Ingredients
Equipment
Method
Step-by-Step Instructions for Omega-3 Salmon Plate
- In a medium-sized baking dish, whisk together ¼ cup of olive oil, 2 tablespoons of lemon juice, and a splash of red wine vinegar. Season with salt and freshly cracked pepper to taste.
- Place your wild-caught salmon fillets into the marinade, ensuring each piece is evenly coated. Let them sit at room temperature for 20 to 30 minutes.
- In a separate bowl, mix together ½ cup of Greek yogurt and 2 tablespoons of mayonnaise. Stir in 2 tablespoons of freshly chopped dill, 1 minced garlic clove, and another squeeze of lemon juice.
- Gather a mixing bowl and add 1 cup of halved cherry tomatoes, 1 finely diced cucumber, and a handful of sliced Kalamata olives. Toss in ¼ cup of feta cheese and finely chopped red onion.

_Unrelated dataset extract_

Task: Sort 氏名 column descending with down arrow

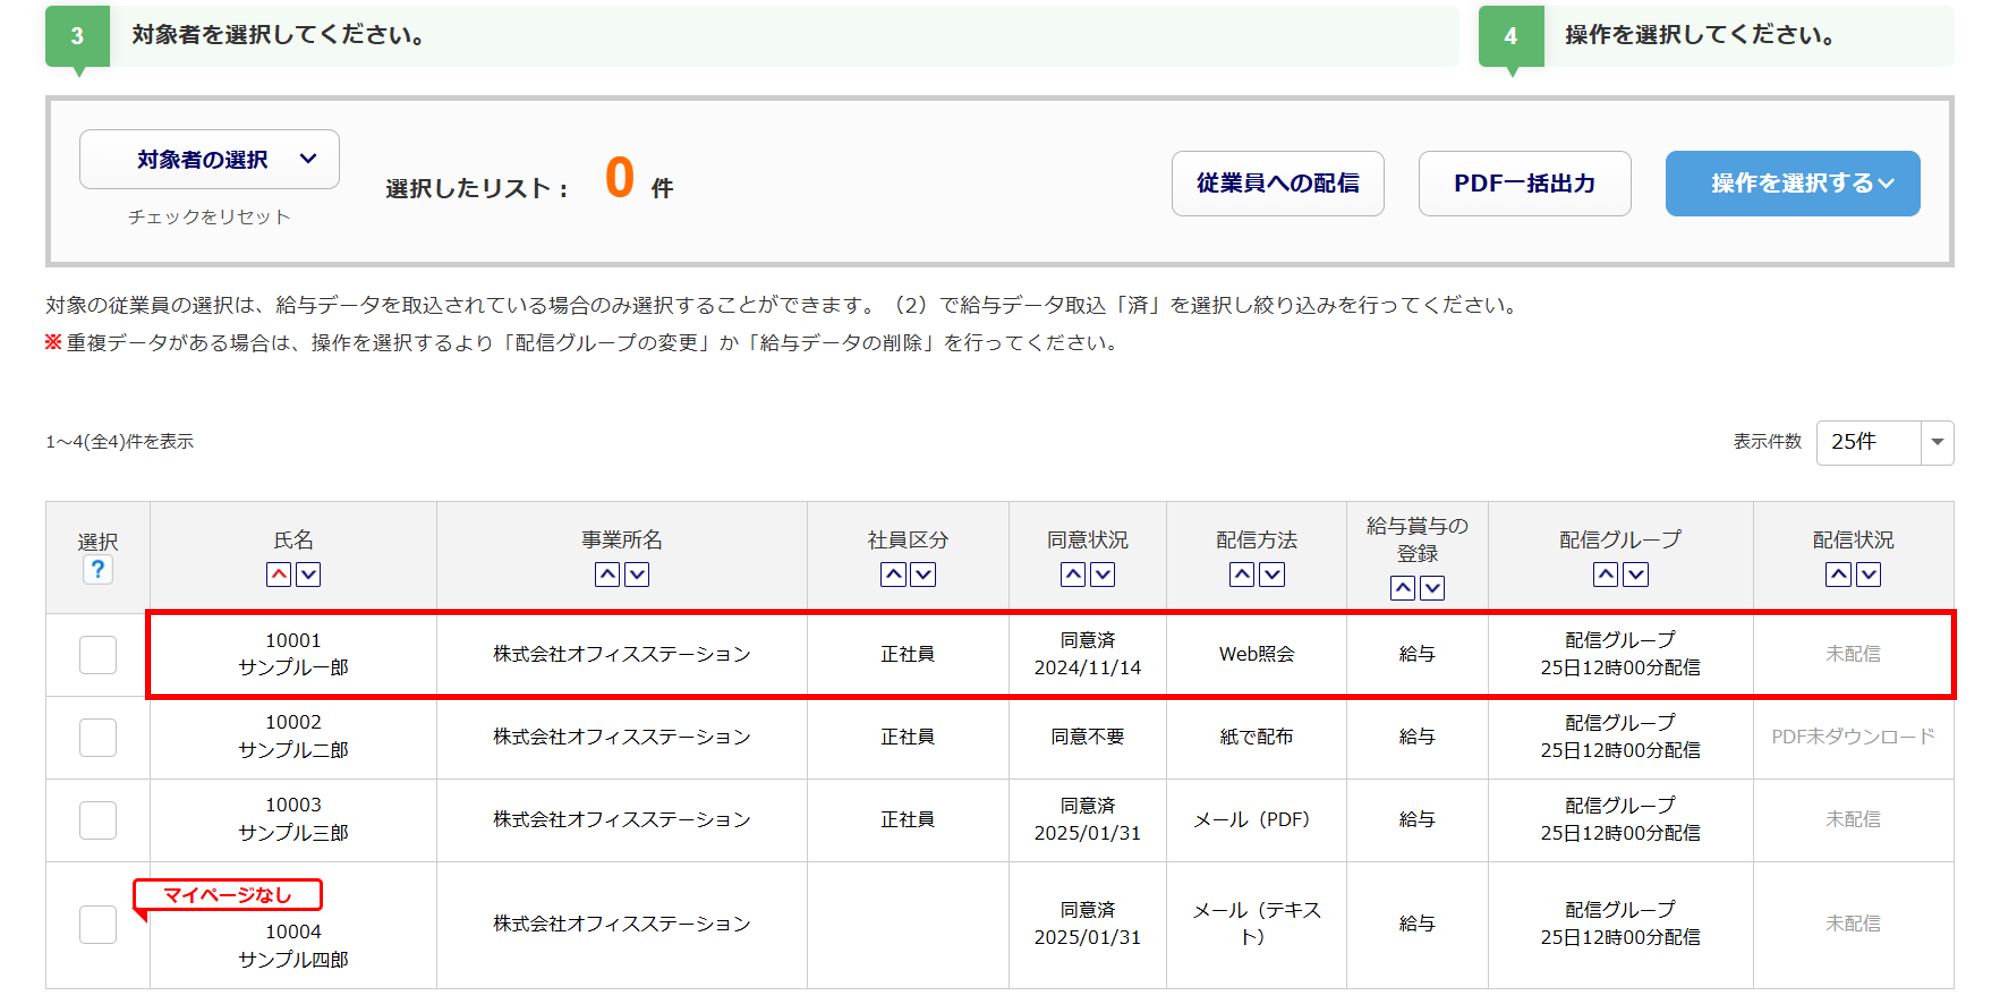Action: tap(309, 575)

- Preheat your oven to 400°F (204°C). Once preheated, transfer the marinated salmon fillets onto a lined baking sheet. Bake for 12 to 15 minutes until they turn opaque and easily flake with a fork.
- Once your salmon is perfectly baked, plate them up with a generous dollop of the creamy dill sauce on top. Surround the salmon with your vibrant salsa.
Nutrition
Notes
Avoid over-marinating salmon and use fresh ingredients for best results. Store leftovers in an airtight container for up to 3 days.